Non è un tema fine a sé stesso, questo: far sapere che esistono, queste donne, normalizzare la loro presenza, incoraggia le bambine e le giovani donne ad ambire ad esserlo altrettanto. Tra i tanti “divari” (gap in inglese) che separano donne e uomini, infatti, c’è anche il cosiddetto gender dream gap, cioè il fatto di non dare alle bambine nemmeno la possibilità di sognare di essere qualcosa, se non si fa sapere loro che quel qualcosa esiste ed è quindi possibile.
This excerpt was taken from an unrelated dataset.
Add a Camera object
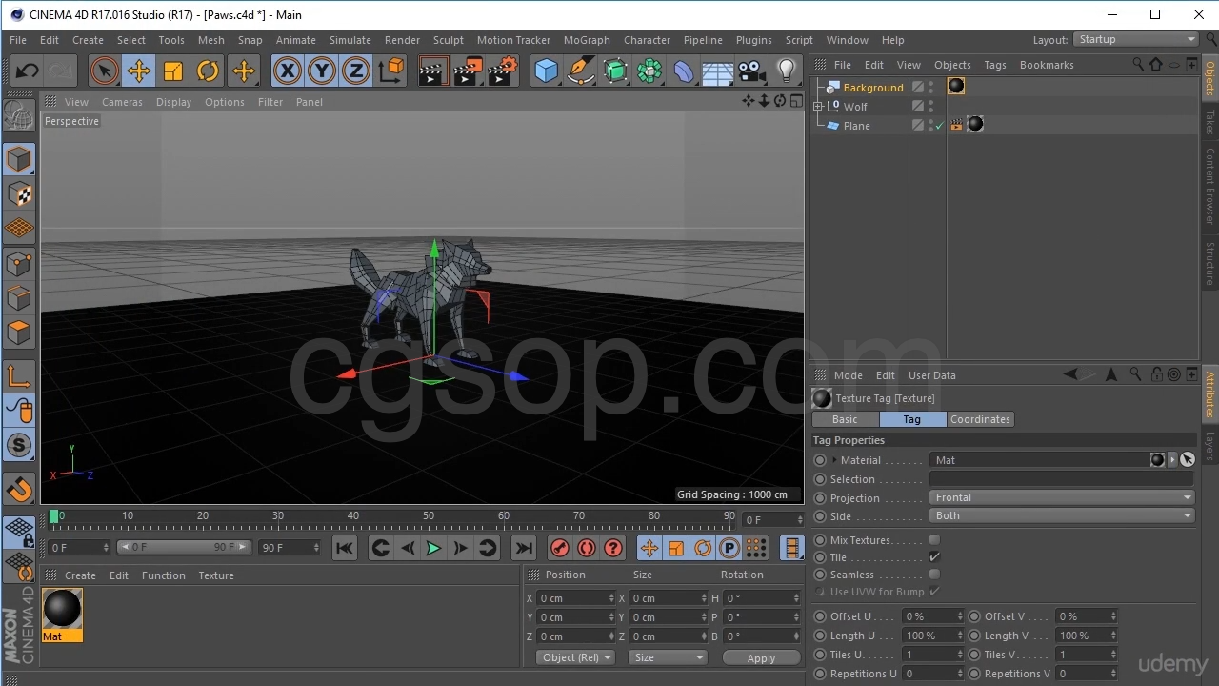 751,71
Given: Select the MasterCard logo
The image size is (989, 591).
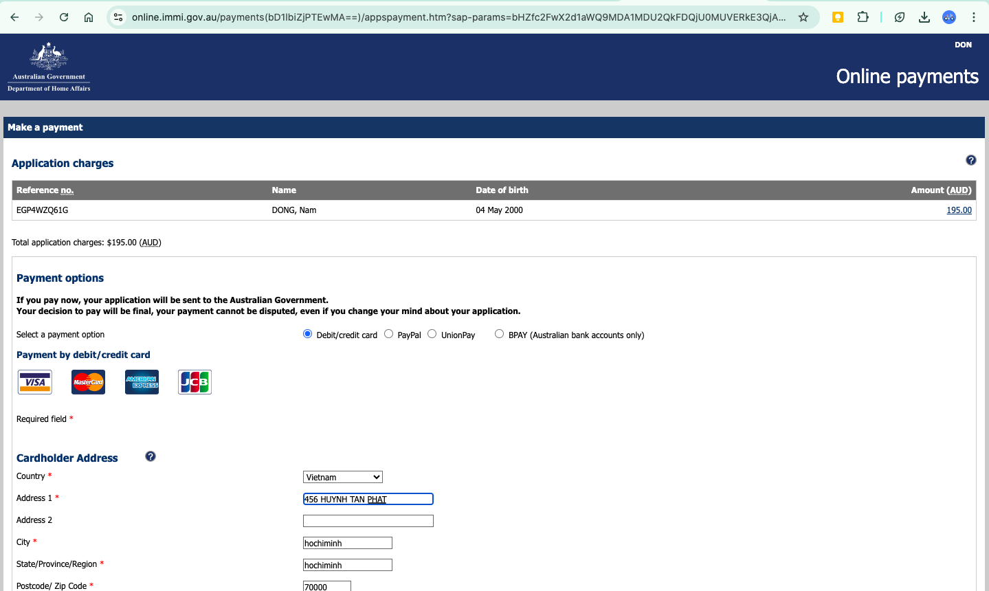Looking at the screenshot, I should tap(88, 381).
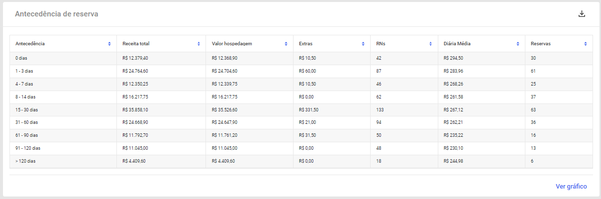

Eppure, tanto per fare un esempio, anche se si dice che le donne sono meno razionali e meno abili con i numeri, più emotive e quindi più inadatte a posizioni apicali e decisionali, esistono donne nei consigli di amministrazione, e addirittura diversi studi ci dimostrano che «le aziende con una maggiore diversità di genere nel consiglio di amministrazione sono più redditizie e crescono di più». Quanto? Secondo «l’ultimo report dell’Organizzazione Internazionale del Lavoro (OIL), che ha chiesto il parere di oltre 13mila imprese in settanta Paesi del mondo […] tre quarti delle aziende attente alla diversity hanno […] indicato una crescita [di fatturato] compresa tra il 10 e il 15%» (in A. Rinaldi, op.cit., pp. 204-07). È evidente che il benessere di una società non si misura solo dal fatturato delle aziende che la popolano, ma di un certo tipo di aziende sì: quelle che hanno a cuore il benessere dei loro dipendenti e che vogliono avere ricadute positive nei propri territori. E se questo può passare anche dal normalizzare (dentro e fuori i documenti ufficiali) qualche “a” in più, perché ostacolare il cambiamento già in corso? Il femminismo – e quindi il benessere della società – passano pure da questa parte.
NOTE:
1.La notizia qui.
2.Delle circa 800mila aventi diritto (che già sono molte, molte meno rispetto al numero delle mamme italiane), lo hanno richiesto per ora il 40% (dati INPS). Le motivazioni possono essere diverse (difficoltà burocratiche, taglio del cuneo fiscale ecc), ma una delle quali è sicuramente la mancanza di una adeguata comunicazione.